## YOUR TASKS
a. In the zebra mussel post, how much was the North Dakota man fined?
b. Please quote the zebra mussel post starting with "Invasive science has" and going on through "the righteous path?".

START EXTRACTED TEXT

… and a boxful of those really thick rubber gloves too …

invasive_disposal You spend millions on a campaign to raise awareness, you spend additional tens-of-thousands of man-hours speaking to the public, nailing signs to trees, producing pamphlets to educate the general public, then resort to interrupting holiday traffic and causing pandemonium at the boat launch for what?

A North Dakota man accused of introducing zebra mussels into a Minnesota lake last year has been fined $500 and ordered to pay $500 in restitution.

-via the Crookston Times

Invasive science has been more than eloquent. A foreign body can travel waterways at will, from your dirty little trickle to envelope both sides of the Rockies, can destroy native fisheries enroute to the Ocean, is able to breath air and is capable of impregnating your daughter, and for all these sins – for all the barren and scorched watershed  left in its wake, you pony up $500 – or twenty hours of community service …

Under the above circumstance, were California contemplating a felt ban – and with a new set of SIMM’s nearly the same price as the fine assayed, why would I ever consider adopting the righteous path?

END EXTRACTED TEXT
START RECORDS

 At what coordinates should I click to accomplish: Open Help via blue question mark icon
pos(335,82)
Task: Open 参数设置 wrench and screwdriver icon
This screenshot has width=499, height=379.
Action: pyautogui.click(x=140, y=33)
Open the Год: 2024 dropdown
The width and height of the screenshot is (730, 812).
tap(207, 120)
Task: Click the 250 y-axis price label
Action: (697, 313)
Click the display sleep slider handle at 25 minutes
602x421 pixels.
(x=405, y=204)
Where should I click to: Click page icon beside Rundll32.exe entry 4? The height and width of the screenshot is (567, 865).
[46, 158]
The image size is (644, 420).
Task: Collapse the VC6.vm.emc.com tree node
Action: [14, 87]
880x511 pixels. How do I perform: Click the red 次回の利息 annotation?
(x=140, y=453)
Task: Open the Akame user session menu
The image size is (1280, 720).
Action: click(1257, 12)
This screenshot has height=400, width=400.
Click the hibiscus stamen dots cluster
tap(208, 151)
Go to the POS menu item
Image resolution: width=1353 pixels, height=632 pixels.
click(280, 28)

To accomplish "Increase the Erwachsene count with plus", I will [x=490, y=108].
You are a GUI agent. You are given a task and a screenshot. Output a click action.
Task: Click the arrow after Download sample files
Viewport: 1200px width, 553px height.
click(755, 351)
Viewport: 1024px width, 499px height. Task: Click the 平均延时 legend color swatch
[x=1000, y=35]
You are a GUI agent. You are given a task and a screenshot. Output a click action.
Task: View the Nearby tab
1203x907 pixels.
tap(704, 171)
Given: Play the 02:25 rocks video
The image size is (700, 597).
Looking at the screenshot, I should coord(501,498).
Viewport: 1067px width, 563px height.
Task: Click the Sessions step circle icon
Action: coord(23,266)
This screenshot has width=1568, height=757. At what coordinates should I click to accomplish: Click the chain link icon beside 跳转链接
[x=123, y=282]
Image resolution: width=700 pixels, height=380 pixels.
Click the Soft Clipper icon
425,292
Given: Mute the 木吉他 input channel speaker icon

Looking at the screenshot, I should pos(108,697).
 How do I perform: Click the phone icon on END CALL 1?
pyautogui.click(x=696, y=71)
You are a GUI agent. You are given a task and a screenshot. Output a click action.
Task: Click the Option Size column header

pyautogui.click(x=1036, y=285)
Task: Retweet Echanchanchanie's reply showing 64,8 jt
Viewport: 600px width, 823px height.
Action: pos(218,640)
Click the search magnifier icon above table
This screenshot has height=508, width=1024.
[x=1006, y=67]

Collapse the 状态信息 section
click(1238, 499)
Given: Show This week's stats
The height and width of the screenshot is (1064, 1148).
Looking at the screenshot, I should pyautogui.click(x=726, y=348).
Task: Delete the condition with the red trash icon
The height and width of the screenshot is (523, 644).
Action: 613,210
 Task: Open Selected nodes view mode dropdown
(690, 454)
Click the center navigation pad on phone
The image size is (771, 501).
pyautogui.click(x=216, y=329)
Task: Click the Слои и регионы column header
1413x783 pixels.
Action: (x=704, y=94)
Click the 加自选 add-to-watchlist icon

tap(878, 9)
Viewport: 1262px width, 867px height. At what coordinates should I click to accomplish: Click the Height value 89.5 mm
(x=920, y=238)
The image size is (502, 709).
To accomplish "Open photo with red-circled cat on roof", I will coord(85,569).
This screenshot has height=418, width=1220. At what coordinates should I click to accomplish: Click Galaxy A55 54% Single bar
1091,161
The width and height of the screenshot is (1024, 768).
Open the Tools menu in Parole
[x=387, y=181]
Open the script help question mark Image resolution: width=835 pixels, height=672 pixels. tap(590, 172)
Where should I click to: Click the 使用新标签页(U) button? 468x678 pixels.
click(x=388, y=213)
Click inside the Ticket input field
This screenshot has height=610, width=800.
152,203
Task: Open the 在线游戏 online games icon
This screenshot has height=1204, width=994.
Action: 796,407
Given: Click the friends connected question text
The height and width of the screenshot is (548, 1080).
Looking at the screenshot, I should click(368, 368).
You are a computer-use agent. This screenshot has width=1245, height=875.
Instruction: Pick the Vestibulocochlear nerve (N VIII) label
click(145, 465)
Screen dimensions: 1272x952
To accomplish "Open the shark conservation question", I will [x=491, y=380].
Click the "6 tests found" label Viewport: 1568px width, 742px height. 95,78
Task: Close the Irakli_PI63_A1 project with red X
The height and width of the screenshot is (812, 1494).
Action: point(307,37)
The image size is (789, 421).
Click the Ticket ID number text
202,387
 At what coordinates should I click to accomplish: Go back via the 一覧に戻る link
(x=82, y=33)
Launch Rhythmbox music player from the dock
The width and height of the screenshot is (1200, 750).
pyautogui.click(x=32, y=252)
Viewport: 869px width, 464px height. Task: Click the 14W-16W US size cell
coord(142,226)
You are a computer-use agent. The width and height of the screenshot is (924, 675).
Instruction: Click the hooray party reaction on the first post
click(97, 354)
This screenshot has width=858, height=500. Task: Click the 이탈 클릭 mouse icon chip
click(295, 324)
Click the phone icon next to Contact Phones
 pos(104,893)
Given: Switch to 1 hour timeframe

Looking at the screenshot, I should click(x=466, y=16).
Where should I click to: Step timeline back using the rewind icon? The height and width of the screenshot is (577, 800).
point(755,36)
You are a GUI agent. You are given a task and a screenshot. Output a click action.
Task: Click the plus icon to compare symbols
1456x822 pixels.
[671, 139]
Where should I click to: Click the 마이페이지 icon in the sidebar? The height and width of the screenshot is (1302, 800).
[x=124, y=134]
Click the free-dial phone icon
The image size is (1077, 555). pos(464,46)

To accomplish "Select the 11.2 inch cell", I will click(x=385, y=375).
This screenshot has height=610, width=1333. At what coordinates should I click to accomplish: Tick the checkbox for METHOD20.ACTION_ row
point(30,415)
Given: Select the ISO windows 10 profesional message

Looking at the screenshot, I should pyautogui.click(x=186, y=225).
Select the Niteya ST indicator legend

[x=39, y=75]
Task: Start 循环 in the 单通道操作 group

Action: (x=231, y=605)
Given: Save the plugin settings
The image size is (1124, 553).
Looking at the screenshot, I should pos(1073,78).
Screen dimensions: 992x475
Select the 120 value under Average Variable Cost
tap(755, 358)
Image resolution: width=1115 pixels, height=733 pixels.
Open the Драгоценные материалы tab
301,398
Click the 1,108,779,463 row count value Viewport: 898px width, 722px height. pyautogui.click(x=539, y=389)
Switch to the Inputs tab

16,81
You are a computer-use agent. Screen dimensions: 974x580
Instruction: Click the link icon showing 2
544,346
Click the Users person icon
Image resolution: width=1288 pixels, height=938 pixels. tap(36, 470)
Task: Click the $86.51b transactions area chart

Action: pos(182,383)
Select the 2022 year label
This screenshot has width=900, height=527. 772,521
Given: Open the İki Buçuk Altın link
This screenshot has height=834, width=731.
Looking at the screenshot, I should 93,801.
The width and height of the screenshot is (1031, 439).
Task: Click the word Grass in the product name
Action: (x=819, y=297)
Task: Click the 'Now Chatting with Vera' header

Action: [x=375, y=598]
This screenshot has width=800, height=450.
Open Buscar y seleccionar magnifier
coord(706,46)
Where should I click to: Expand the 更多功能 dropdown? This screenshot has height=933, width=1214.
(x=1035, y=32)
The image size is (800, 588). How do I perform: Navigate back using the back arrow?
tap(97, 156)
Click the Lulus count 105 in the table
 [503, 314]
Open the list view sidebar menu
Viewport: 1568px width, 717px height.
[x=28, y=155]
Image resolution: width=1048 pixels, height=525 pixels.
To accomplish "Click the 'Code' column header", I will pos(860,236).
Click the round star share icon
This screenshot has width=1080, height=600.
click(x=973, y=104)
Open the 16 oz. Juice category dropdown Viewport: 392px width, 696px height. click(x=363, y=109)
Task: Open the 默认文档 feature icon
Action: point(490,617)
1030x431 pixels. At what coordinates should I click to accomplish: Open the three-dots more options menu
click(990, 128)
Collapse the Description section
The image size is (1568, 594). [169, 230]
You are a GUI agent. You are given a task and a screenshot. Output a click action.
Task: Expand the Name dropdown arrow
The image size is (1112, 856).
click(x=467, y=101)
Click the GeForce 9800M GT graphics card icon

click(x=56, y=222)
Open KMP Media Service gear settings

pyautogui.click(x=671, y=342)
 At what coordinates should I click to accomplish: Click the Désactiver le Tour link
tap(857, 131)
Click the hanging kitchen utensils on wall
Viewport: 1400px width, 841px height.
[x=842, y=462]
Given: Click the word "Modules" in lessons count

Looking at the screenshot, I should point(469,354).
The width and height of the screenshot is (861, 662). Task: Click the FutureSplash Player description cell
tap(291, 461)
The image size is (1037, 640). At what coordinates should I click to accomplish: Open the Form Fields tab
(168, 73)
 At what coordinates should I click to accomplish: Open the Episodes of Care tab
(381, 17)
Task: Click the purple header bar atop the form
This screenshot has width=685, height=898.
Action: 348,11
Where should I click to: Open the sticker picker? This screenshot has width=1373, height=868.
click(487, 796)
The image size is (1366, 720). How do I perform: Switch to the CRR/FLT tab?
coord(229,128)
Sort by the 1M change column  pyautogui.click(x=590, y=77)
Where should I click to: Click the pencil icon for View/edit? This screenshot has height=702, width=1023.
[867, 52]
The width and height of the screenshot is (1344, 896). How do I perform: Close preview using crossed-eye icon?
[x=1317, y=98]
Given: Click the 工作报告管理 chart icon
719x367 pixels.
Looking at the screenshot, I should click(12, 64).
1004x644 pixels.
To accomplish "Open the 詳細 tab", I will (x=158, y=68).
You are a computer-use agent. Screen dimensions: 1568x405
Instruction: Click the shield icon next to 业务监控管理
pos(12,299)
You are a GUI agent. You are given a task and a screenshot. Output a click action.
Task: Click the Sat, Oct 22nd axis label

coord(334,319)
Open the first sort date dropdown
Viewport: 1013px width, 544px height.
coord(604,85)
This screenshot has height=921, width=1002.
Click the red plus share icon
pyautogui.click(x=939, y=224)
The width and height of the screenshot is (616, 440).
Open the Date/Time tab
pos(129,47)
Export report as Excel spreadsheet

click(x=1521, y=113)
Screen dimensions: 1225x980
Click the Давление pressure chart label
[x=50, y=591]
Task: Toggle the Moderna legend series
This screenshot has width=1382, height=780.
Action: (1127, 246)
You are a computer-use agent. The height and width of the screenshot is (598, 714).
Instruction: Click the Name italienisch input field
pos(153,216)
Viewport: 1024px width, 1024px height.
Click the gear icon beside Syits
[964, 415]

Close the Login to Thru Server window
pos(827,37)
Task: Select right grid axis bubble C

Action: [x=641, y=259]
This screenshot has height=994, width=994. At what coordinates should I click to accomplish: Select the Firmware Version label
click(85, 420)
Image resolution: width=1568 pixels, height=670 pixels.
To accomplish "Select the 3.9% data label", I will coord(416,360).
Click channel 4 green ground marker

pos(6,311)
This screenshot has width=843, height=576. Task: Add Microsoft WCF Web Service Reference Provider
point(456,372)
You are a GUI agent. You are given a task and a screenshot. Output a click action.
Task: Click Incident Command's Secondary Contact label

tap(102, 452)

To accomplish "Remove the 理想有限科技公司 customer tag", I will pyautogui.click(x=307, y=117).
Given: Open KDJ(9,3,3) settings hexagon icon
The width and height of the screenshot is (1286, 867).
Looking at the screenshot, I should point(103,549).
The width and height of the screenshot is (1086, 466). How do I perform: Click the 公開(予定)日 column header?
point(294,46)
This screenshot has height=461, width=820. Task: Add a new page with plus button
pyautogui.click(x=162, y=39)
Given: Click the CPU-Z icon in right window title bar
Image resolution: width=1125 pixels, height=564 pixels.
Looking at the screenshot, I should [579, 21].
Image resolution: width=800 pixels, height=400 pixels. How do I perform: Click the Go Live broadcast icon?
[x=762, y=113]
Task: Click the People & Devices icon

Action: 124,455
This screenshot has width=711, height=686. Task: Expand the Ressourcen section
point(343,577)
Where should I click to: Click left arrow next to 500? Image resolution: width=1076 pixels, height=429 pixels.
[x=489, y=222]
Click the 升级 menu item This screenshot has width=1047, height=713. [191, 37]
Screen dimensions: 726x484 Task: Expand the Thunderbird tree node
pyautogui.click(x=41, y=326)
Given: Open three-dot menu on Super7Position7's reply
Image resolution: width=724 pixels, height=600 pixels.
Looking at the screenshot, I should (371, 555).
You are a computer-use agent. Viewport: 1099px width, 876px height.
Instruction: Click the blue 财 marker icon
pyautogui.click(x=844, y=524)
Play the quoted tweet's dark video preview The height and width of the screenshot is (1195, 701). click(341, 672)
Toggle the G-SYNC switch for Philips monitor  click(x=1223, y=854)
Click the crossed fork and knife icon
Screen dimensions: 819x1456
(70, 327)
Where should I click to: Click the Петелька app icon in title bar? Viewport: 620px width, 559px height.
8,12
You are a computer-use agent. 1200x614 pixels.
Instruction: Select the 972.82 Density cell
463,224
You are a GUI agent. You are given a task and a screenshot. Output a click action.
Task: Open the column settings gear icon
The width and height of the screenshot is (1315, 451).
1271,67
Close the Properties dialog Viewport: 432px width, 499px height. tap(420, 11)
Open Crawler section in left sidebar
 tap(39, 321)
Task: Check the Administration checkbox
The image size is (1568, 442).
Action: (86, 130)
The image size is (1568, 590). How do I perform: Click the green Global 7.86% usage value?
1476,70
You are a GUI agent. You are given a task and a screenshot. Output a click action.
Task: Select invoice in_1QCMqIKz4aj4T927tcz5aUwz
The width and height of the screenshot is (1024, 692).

END RECORDS

## ANSWERS TO EACH TASK
a. He was fined $500.

b.
Invasive science has been more than eloquent. A foreign body can travel waterways at will, from your dirty little trickle to envelope both sides of the Rockies, can destroy native fisheries enroute to the Ocean, is able to breath air and is capable of impregnating your daughter, and for all these sins – for all the barren and scorched watershed  left in its wake, you pony up $500 – or twenty hours of community service …

Under the above circumstance, were California contemplating a felt ban – and with a new set of SIMM’s nearly the same price as the fine assayed, why would I ever consider adopting the righteous path?